__YOUR GOAL__:
Each line below has to be set down again exactly.

__EXTRACTED ENTRIES__:
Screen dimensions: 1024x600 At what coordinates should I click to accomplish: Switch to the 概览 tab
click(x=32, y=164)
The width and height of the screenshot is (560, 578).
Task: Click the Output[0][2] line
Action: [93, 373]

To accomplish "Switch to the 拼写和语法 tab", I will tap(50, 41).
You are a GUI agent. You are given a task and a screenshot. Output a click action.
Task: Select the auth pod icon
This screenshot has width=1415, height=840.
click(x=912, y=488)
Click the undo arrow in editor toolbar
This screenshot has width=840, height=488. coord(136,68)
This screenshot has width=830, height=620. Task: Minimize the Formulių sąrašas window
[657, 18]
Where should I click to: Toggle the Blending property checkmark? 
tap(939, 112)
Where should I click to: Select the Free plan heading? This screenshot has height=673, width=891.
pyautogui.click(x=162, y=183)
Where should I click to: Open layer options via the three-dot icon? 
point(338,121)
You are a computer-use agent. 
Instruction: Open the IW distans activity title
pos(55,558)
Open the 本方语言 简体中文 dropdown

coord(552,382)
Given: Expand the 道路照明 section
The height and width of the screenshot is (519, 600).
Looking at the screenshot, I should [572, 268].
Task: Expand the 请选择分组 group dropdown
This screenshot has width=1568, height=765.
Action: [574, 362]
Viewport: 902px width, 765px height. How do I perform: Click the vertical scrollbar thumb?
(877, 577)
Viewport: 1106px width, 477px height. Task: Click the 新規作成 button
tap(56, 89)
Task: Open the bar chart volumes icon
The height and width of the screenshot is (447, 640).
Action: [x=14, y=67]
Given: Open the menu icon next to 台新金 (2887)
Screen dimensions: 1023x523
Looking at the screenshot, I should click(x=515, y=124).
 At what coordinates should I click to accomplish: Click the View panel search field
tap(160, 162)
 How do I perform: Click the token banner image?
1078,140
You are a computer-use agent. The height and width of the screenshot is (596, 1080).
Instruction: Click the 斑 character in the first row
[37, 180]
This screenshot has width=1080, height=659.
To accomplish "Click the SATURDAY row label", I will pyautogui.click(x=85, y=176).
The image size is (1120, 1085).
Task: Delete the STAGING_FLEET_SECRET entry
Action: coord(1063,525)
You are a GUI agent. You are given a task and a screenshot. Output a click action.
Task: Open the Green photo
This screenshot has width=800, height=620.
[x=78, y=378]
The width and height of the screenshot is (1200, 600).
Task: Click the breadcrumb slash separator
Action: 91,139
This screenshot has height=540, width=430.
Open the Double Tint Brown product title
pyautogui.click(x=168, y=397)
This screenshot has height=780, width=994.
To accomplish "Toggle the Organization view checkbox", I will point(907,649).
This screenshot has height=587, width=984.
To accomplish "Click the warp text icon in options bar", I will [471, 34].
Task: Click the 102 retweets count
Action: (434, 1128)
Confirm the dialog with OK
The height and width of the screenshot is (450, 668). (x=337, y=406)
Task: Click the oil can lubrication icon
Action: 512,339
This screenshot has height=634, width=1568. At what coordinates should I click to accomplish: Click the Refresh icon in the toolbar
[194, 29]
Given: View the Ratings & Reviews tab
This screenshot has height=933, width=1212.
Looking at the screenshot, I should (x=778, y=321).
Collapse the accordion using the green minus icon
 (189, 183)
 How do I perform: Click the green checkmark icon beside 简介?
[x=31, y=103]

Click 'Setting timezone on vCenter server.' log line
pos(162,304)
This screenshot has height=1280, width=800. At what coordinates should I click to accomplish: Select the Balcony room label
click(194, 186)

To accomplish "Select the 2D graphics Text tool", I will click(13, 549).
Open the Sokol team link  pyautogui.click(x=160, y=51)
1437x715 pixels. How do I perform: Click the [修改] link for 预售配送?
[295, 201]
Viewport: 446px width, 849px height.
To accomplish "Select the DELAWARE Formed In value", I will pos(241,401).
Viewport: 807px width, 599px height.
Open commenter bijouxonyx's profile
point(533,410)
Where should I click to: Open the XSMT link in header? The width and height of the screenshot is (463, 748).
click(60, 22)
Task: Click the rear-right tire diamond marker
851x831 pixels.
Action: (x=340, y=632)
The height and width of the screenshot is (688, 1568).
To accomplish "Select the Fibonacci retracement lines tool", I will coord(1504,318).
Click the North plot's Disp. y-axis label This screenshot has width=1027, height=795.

__PROBLEM SOLUTION__:
Screen dimensions: 1024x600 At what coordinates should I click to accomplish: Switch to the 概览 tab
click(x=32, y=164)
The width and height of the screenshot is (560, 578).
Task: Click the Output[0][2] line
Action: [93, 373]

To accomplish "Switch to the 拼写和语法 tab", I will tap(50, 41).
You are a GUI agent. You are given a task and a screenshot. Output a click action.
Task: Select the auth pod icon
This screenshot has width=1415, height=840.
click(x=912, y=488)
Click the undo arrow in editor toolbar
This screenshot has width=840, height=488. coord(136,68)
This screenshot has width=830, height=620. Task: Minimize the Formulių sąrašas window
[657, 18]
Where should I click to: Toggle the Blending property checkmark? 
tap(939, 112)
Where should I click to: Select the Free plan heading? This screenshot has height=673, width=891.
pyautogui.click(x=162, y=183)
Where should I click to: Open layer options via the three-dot icon? 
point(338,121)
You are a computer-use agent. 
Instruction: Open the IW distans activity title
pos(55,558)
Open the 本方语言 简体中文 dropdown

coord(552,382)
Given: Expand the 道路照明 section
The height and width of the screenshot is (519, 600).
Looking at the screenshot, I should [572, 268].
Task: Expand the 请选择分组 group dropdown
This screenshot has width=1568, height=765.
Action: [574, 362]
Viewport: 902px width, 765px height. How do I perform: Click the vertical scrollbar thumb?
(877, 577)
Viewport: 1106px width, 477px height. Task: Click the 新規作成 button
tap(56, 89)
Task: Open the bar chart volumes icon
The height and width of the screenshot is (447, 640).
Action: [x=14, y=67]
Given: Open the menu icon next to 台新金 (2887)
Screen dimensions: 1023x523
Looking at the screenshot, I should click(x=515, y=124).
 At what coordinates should I click to accomplish: Click the View panel search field
tap(160, 162)
 How do I perform: Click the token banner image?
1078,140
You are a computer-use agent. The height and width of the screenshot is (596, 1080).
Instruction: Click the 斑 character in the first row
[37, 180]
This screenshot has width=1080, height=659.
To accomplish "Click the SATURDAY row label", I will pyautogui.click(x=85, y=176).
The image size is (1120, 1085).
Task: Delete the STAGING_FLEET_SECRET entry
Action: coord(1063,525)
You are a GUI agent. You are given a task and a screenshot. Output a click action.
Task: Open the Green photo
This screenshot has width=800, height=620.
[x=78, y=378]
The width and height of the screenshot is (1200, 600).
Task: Click the breadcrumb slash separator
Action: 91,139
This screenshot has height=540, width=430.
Open the Double Tint Brown product title
pyautogui.click(x=168, y=397)
This screenshot has height=780, width=994.
To accomplish "Toggle the Organization view checkbox", I will point(907,649).
This screenshot has height=587, width=984.
To accomplish "Click the warp text icon in options bar", I will [471, 34].
Task: Click the 102 retweets count
Action: (434, 1128)
Confirm the dialog with OK
The height and width of the screenshot is (450, 668). (x=337, y=406)
Task: Click the oil can lubrication icon
Action: 512,339
This screenshot has height=634, width=1568. At what coordinates should I click to accomplish: Click the Refresh icon in the toolbar
[194, 29]
Given: View the Ratings & Reviews tab
This screenshot has height=933, width=1212.
Looking at the screenshot, I should (x=778, y=321).
Collapse the accordion using the green minus icon
 (189, 183)
 How do I perform: Click the green checkmark icon beside 简介?
[x=31, y=103]

Click 'Setting timezone on vCenter server.' log line
pos(162,304)
This screenshot has height=1280, width=800. At what coordinates should I click to accomplish: Select the Balcony room label
click(194, 186)

To accomplish "Select the 2D graphics Text tool", I will click(13, 549).
Open the Sokol team link  pyautogui.click(x=160, y=51)
1437x715 pixels. How do I perform: Click the [修改] link for 预售配送?
[295, 201]
Viewport: 446px width, 849px height.
To accomplish "Select the DELAWARE Formed In value", I will pos(241,401).
Viewport: 807px width, 599px height.
Open commenter bijouxonyx's profile
point(533,410)
Where should I click to: Open the XSMT link in header? The width and height of the screenshot is (463, 748).
click(60, 22)
Task: Click the rear-right tire diamond marker
851x831 pixels.
Action: (x=340, y=632)
The height and width of the screenshot is (688, 1568).
To accomplish "Select the Fibonacci retracement lines tool", I will coord(1504,318).
Click the North plot's Disp. y-axis label This screenshot has width=1027, height=795.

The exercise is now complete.